-- BEGIN --

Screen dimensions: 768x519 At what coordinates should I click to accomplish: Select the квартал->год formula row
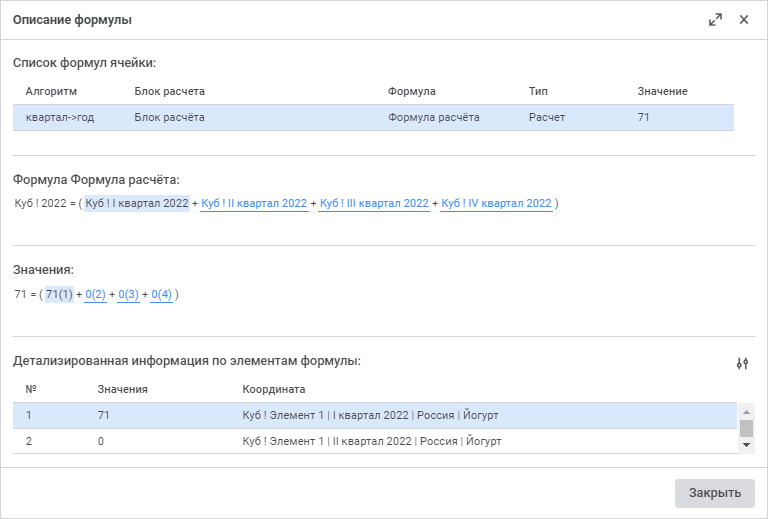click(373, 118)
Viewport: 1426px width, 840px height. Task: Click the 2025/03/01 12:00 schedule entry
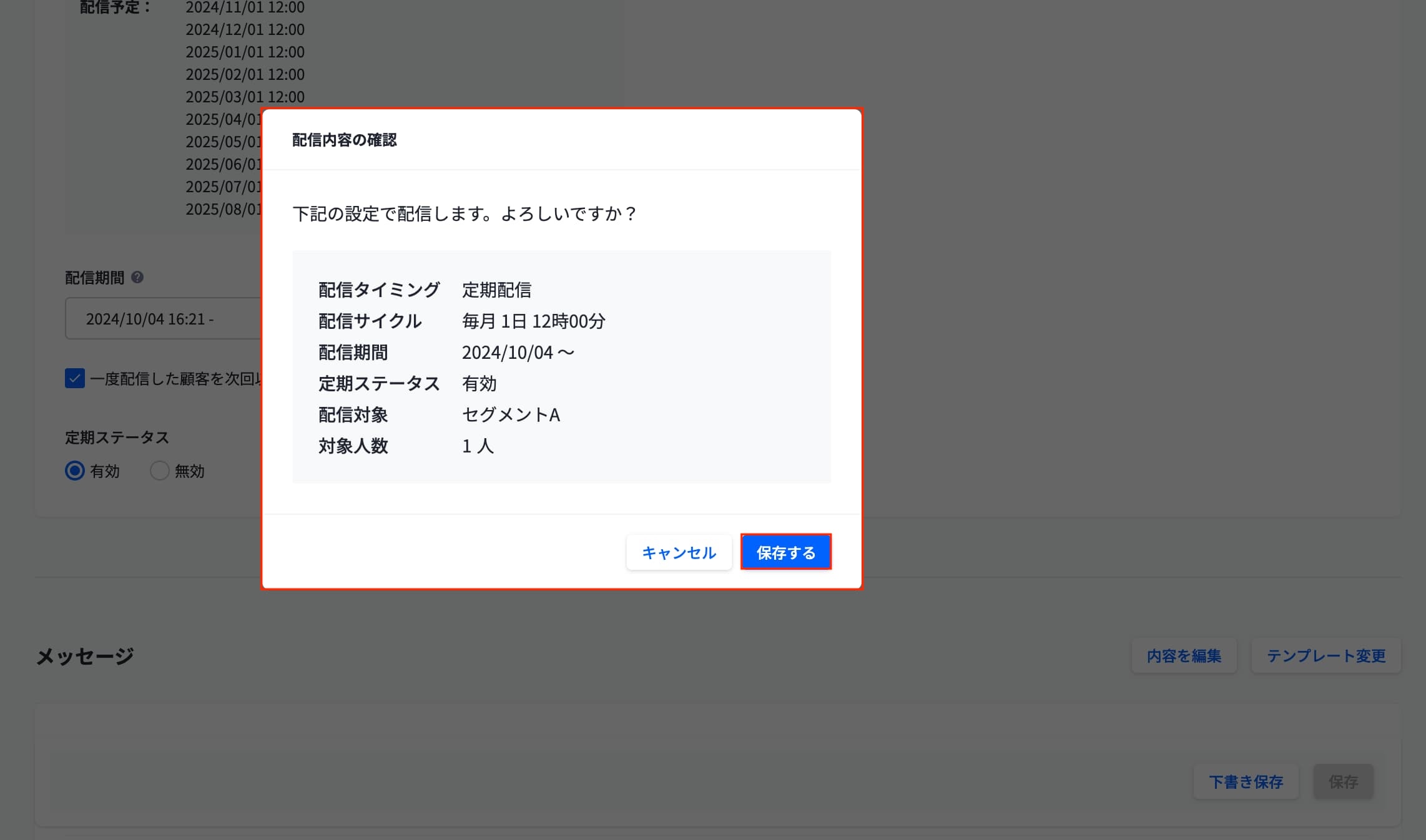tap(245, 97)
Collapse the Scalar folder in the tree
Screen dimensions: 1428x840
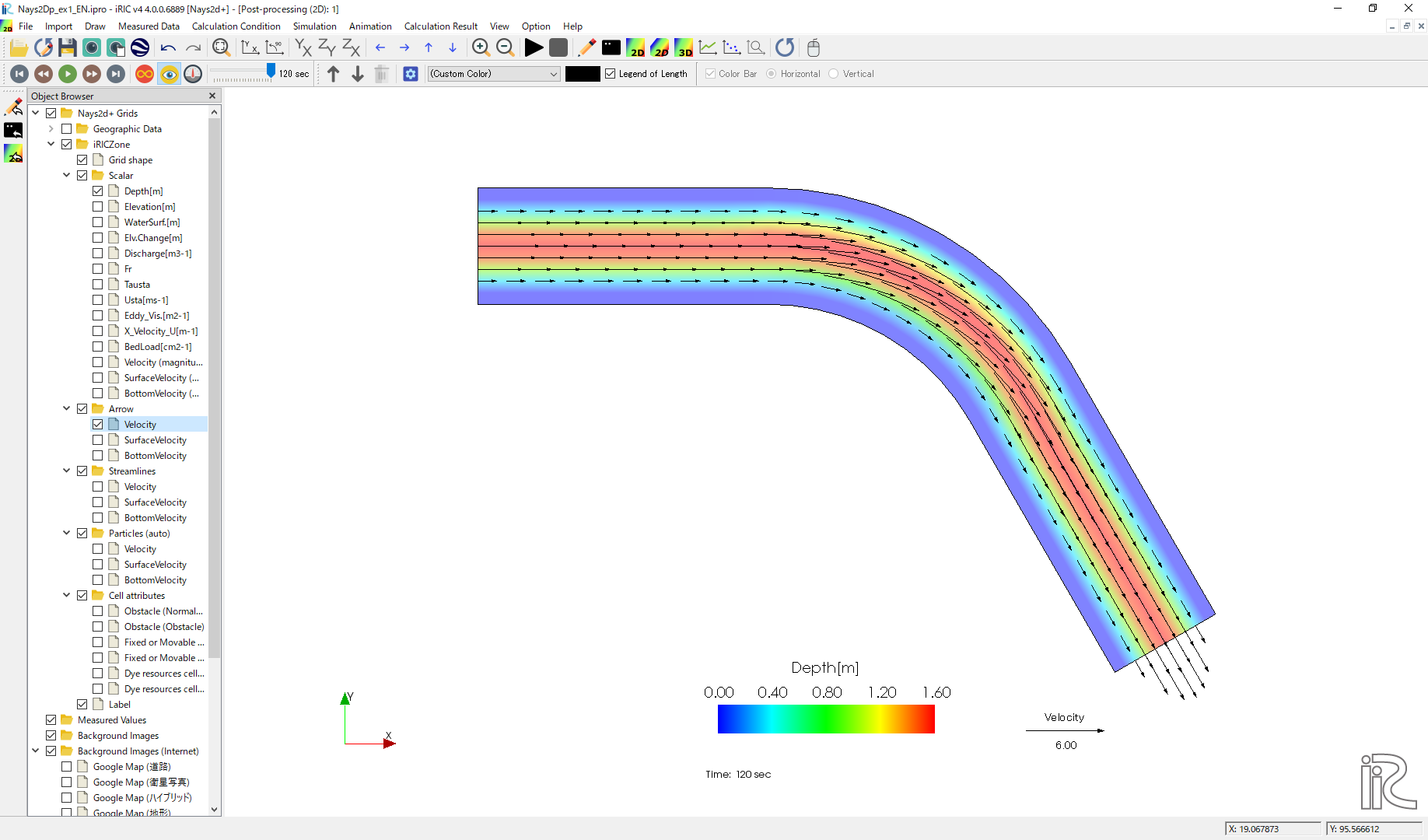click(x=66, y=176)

-- END --

(Your goal) Show every line of the entries above that contains the word "dimensions", matching case exactly.

(The result)
Screen dimensions: 768x519 At what coordinates should I click to accomplish: Select the квартал->год formula row
Screen dimensions: 1428x840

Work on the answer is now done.